Instructions to follow: Identify every line in the items below that contains the word "width", and copy each of those lines. Case counts.

Given data:

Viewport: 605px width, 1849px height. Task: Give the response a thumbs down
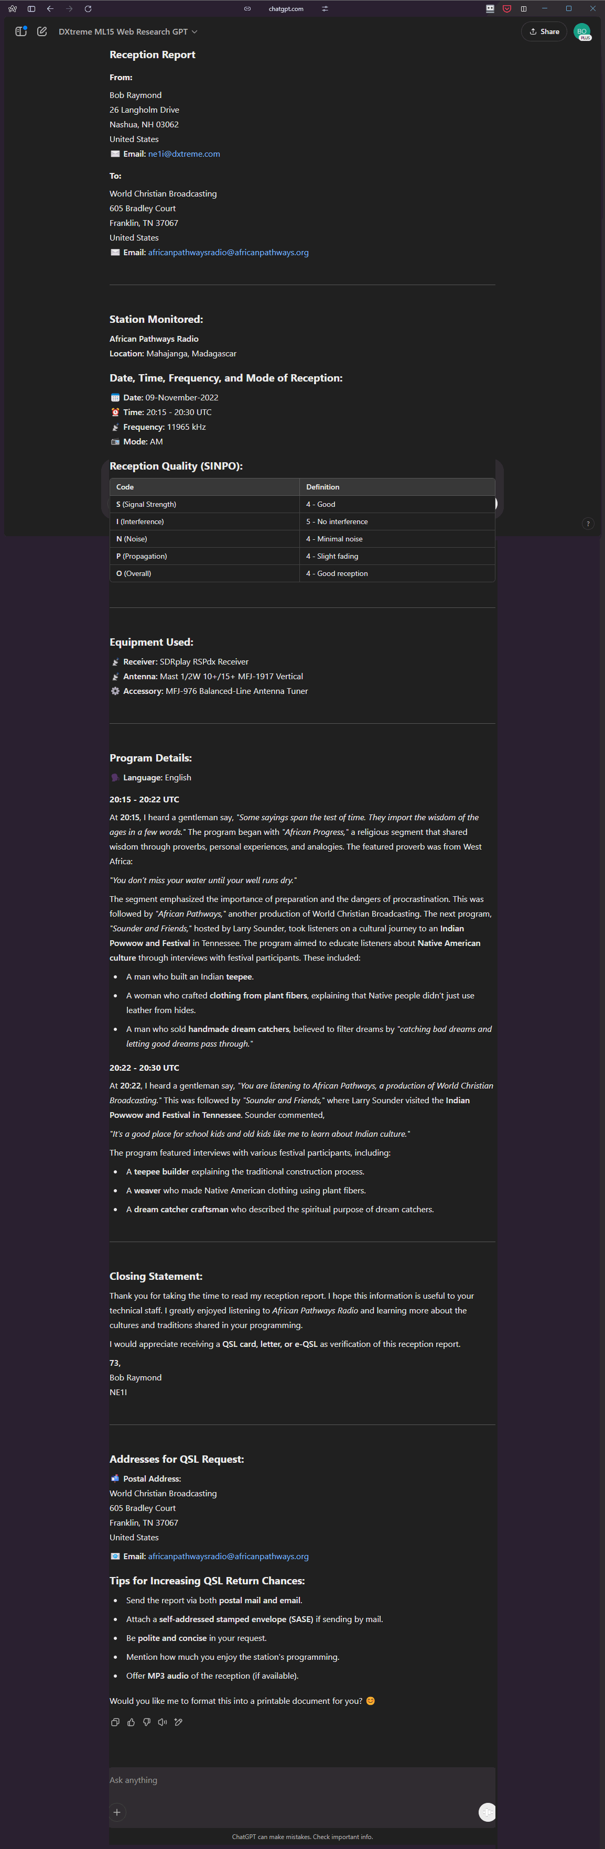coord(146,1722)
...
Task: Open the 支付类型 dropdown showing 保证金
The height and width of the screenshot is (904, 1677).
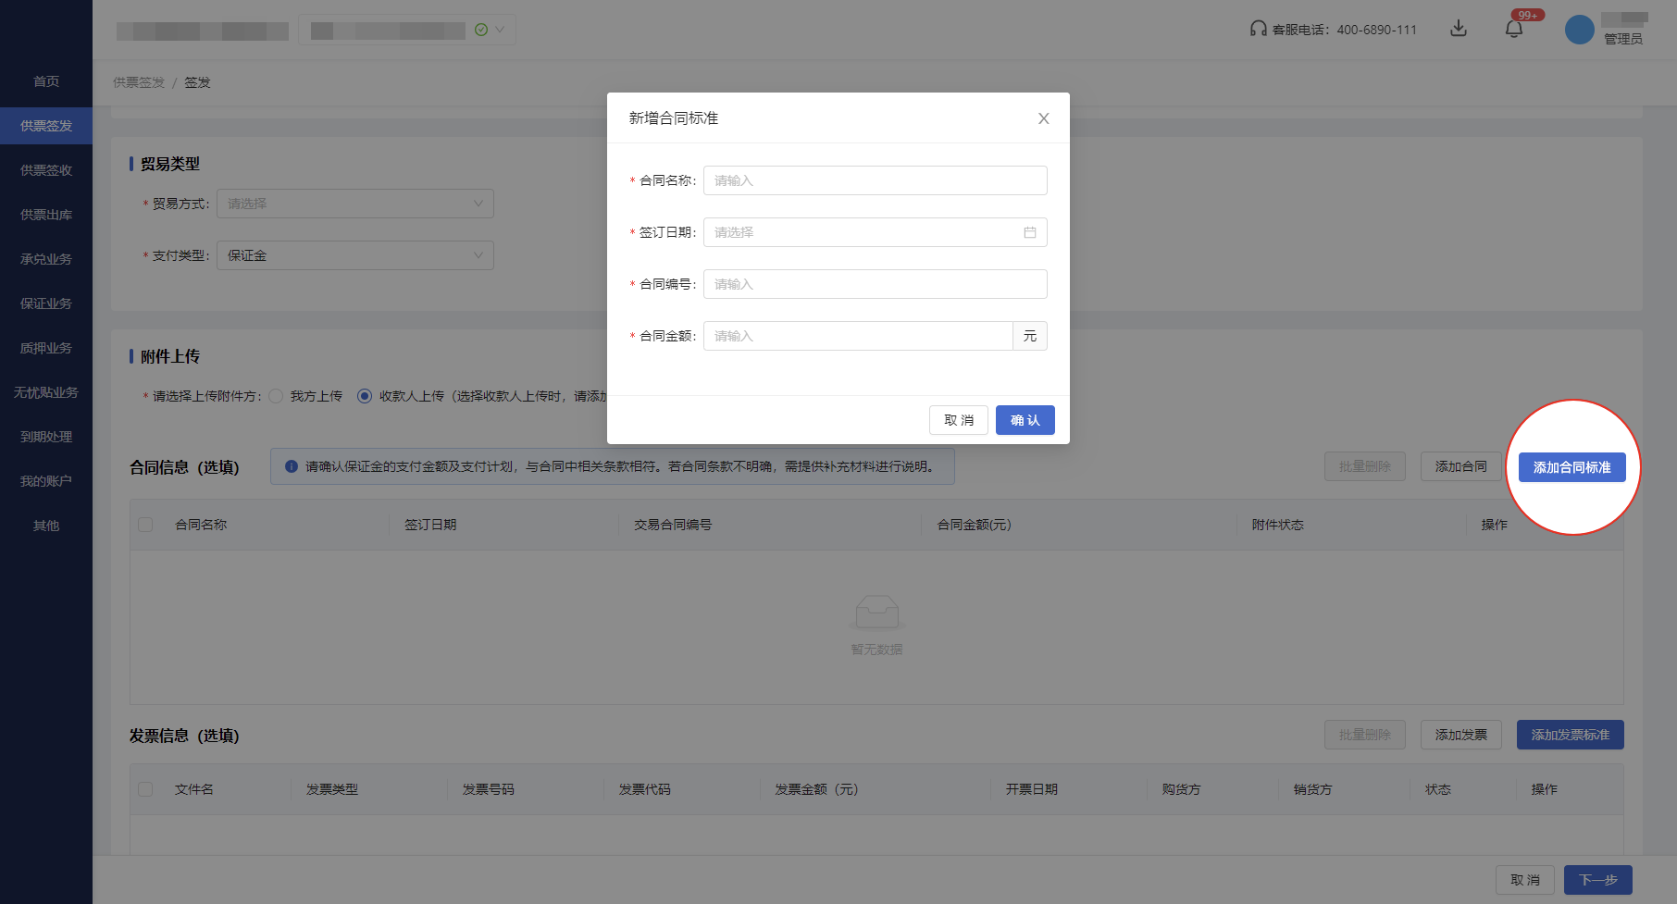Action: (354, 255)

Solution below:
Viewport: 605px width, 1849px height. Task: Give the response a thumbs down
The height and width of the screenshot is (904, 1677).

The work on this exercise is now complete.